◆ **Activity**
What you return should match the data below exactly, line for line.
= Beginning of Section =
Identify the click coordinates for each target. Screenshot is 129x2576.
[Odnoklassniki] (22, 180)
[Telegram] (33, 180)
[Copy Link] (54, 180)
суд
= End of Section =
◆ **The completed task**
Identify the click coordinates for each target. Screenshot is 129x2576.
[Odnoklassniki] (22, 180)
[Telegram] (33, 180)
[Copy Link] (54, 180)
суд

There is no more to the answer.